How AI Is Creating The Recruiter Skill Set Of The Future

As AI continues to automate the administrative burden of recruiting, there’s a growing consensus that the skills recruiters have today won’t be the same ones needed tomorrow.

The majority of HR leaders predict AI will be a regular part of their workflow within the next five years. This large scale adoption of AI and automation will require recruiter re-skilling to adapt to the new workplace.

In the age of AI, the new recruiter skill set includes skills focused on both people and data.

1. People-focused social skills

When it comes to hiring, we still want to talk to another human and that desire isn’t going to go away anytime soon.

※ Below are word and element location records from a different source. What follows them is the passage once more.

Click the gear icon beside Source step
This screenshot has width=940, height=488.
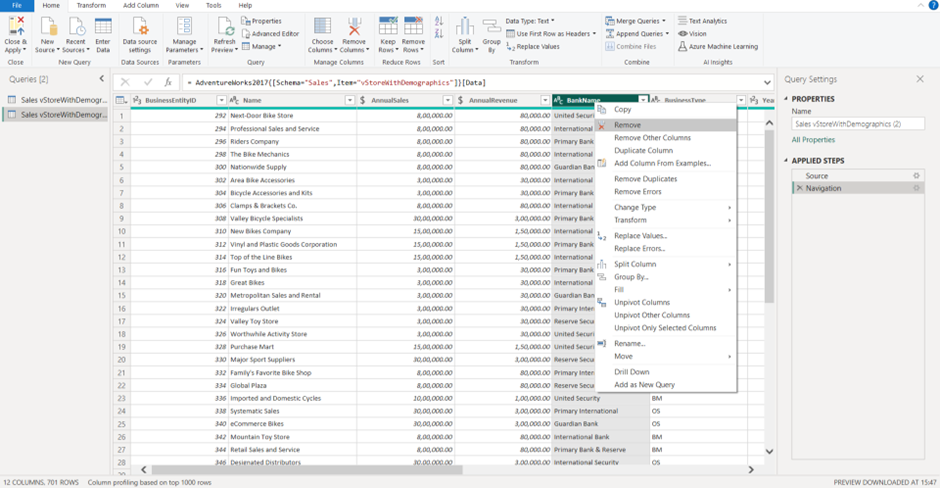coord(916,176)
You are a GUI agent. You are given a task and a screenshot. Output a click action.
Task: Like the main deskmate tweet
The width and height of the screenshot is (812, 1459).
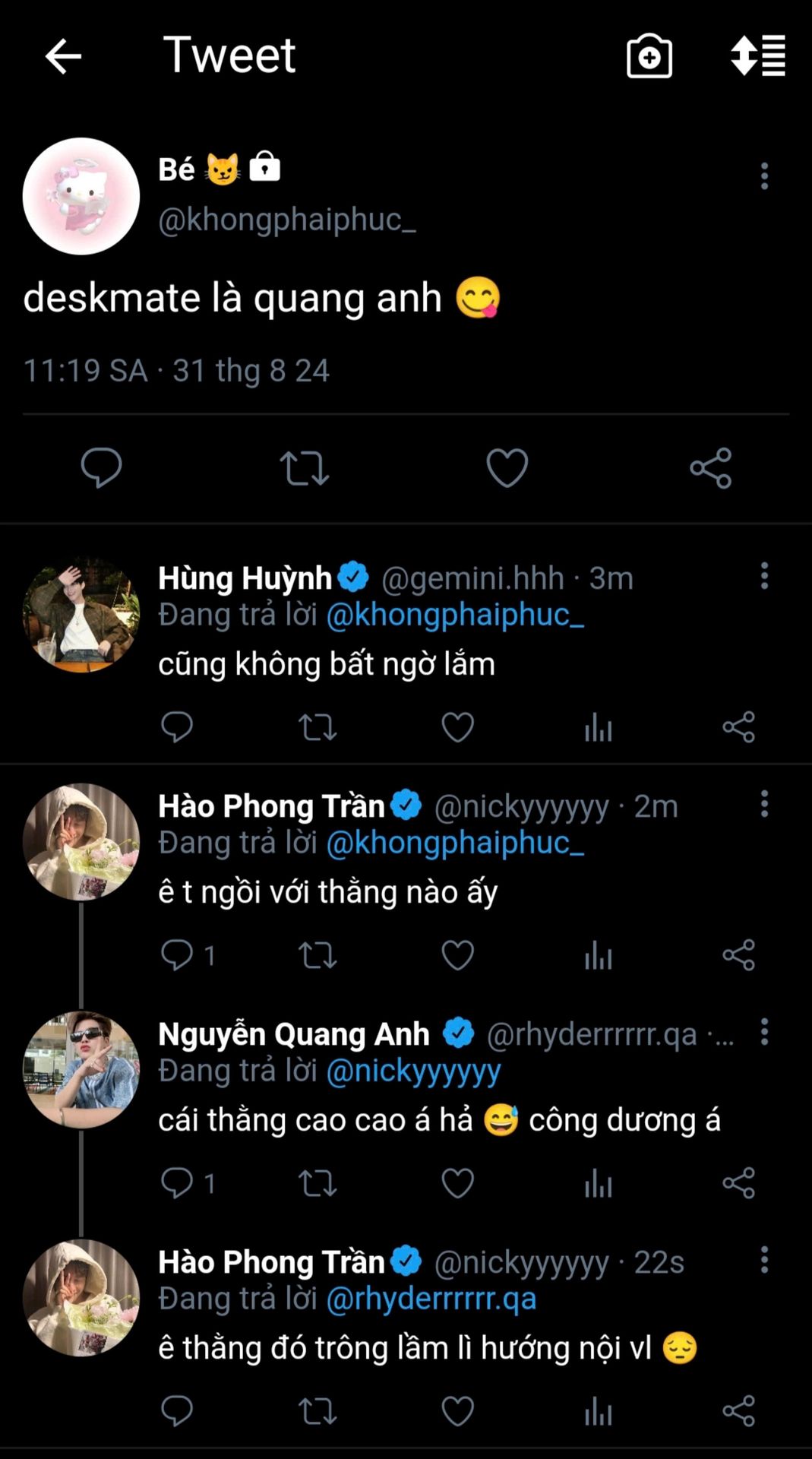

A recent survey by Randstad found that while 91% of job seekers believe technology has made the job search process significantly more effective, 87% also believe it’s made the job search process more impersonal.

As the job search becomes more efficient and automated through AI, recruiters will be relied on more than ever to add the missing piece: a human touch.

Accenture predicts people-focused social skills such as creativity, critical thinking, and empathy will become even more valuable. This prediction is based on the argument that social skills are hard to automate.

Research is showing this is already true. A recent study found that nearly all job growth since 1980 has been in occupations that rely heavily on social skills. Workplace tasks that require social skill tasks grew by 24% from 1980 to 2012, compared to only 11% for math-based tasks.

This people-focused skill set will be required to augment recruiting with a talent advisory function.

Talent advisor

Rob McIntosh calls the talent acquisition leader of the future a talent advisor, which he defines as:

“a trusted recruiting partner to the business who consistently delivers the best candidates in support of the business mission while continually improving the hiring process and candidate experience.”

Among the critical skills of a talent advisor are solving recruiting problems through creativity, using business acumen to get you better outcomes, and influencing hiring managers and candidates.

A major benefit of AI and automation is freeing up recruiters’ time.

Talent advisors will be able to better spend their time on initiatives such as reducing bias in recruiting, analyzing the ROI of their recruiting software tools, and planning strategies for proactive hiring based on future growth and revenue rather than reactive backfilling.

2. Data-focused analytical skills

The demand for data-focused recruiters exists today.

A Visier survey found that 70% of hiring managers believe recruiting departments need to become more data-driven to improve long-term business impact.

how AI is changing the recruiter skillset

This greater alignment means which recruiting metrics an organization considers crucial will depend on what the desired business outcomes are.

The skill set of the data-focused recruiter includes a scientific mindset for collecting and testing data, domain knowledge to properly interpret results, and business acumen to get buy-in to implement their recommendations.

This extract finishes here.